I personaggi, in effetti come in un film di Pietro Germi, suscitano tutti simpatia, ma non si salva nessuno. In primo luogo, tutti ingannano gli altri. Chiara è carina, ma nevrotica, gelosa e apprensiva, e la si indovina poco capace, fino a quel momento, di vivere con una qualche profondità una storia sentimentale duratura. Suo padre è un avido, fintamente sicuro di sé, che vive una frustrante vita matrimoniale, fino al punto di ridursi a fumare di nascosto. La madre è una semi-alcolizzata, frivola, cuoca pretenziosa e pessima dalle ossessioni dietetiche. I soggetti più positivi sono il fidanzato di Chiara, un giovane scienziato un po’ goffo ma amabile, e soprattutto la escort, la figura certo più solare e umana, delineata dall’autore con simpatia maschile molto molto trasparente.
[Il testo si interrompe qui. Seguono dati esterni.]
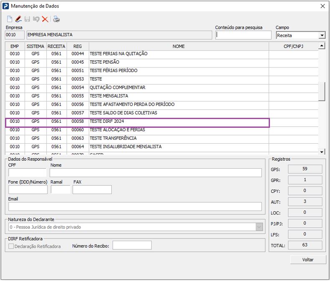Select the QUITAÇÃO COMPLEMENTAR row
This screenshot has height=281, width=330.
pyautogui.click(x=137, y=87)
L’atteggiamento non è severo e giudicante, semmai pervade l’opera una caustica critica dei costumi che richiama davvero la commedia all’italiana. La scrittura ha tocchi felici nel tratteggiare i sotterfugi e le ambiguità dell’amore ufficiale. Una metafora biologica sull’inganno che le orchidee hawaiane perpetrano ai danni delle api sembrerebbe collocare il destino della coppia fra i poli della simulazione e della simbiosi a livello cosmico. L’incontro mercenario, insomma, ne è sdrammatizzato: è calato nella quotidianità delle vite degli uomini e costituisce, di conseguenza, una complicazione surreale di tanti amori. Senz’altro, dunque, la commedia è lontana dall’ossessione prostitutiva dell’ondata di moralismo che ci ha sommersi qualche anno fa. Ho trovato, tuttavia, che verso la fine del secondo atto la prospettiva diventi meno graffiante, allorché si addensa un’atmosfera a mio avviso sospetta, di troppo facile riscossa dell’amore sentimentale e della coppia come contesto per viverlo. Fortunatamente, però, un ammiccamento finale arriva in tempo per ri-aprire la coppia più matura, lasciando presagire che le complicazioni del rapporto a due non sono finite.
Della scenografia rilevo solo una suggestione molto personale. Alcuni pezzi d’arredamento che in me rievocano il razionalismo dell’architettura d’interni anni Sessanta-Settanta contribuiscono a gettare un’ombra di freddezza e un senso di vuoto sulla vita della coppia matura. La stanza in cui la escort riceve si presenta come più calda, ma certo non perde il suo profilo, diciamo così, laboratoriale. Forse si vuol dire che l’unico ambiente potenzialmente alternativo e accogliente sarebbe il rifugio delle Hawaii, che però, a parte i sogni ad occhi aperti di Chiara, resta significativamente assente dalla scena.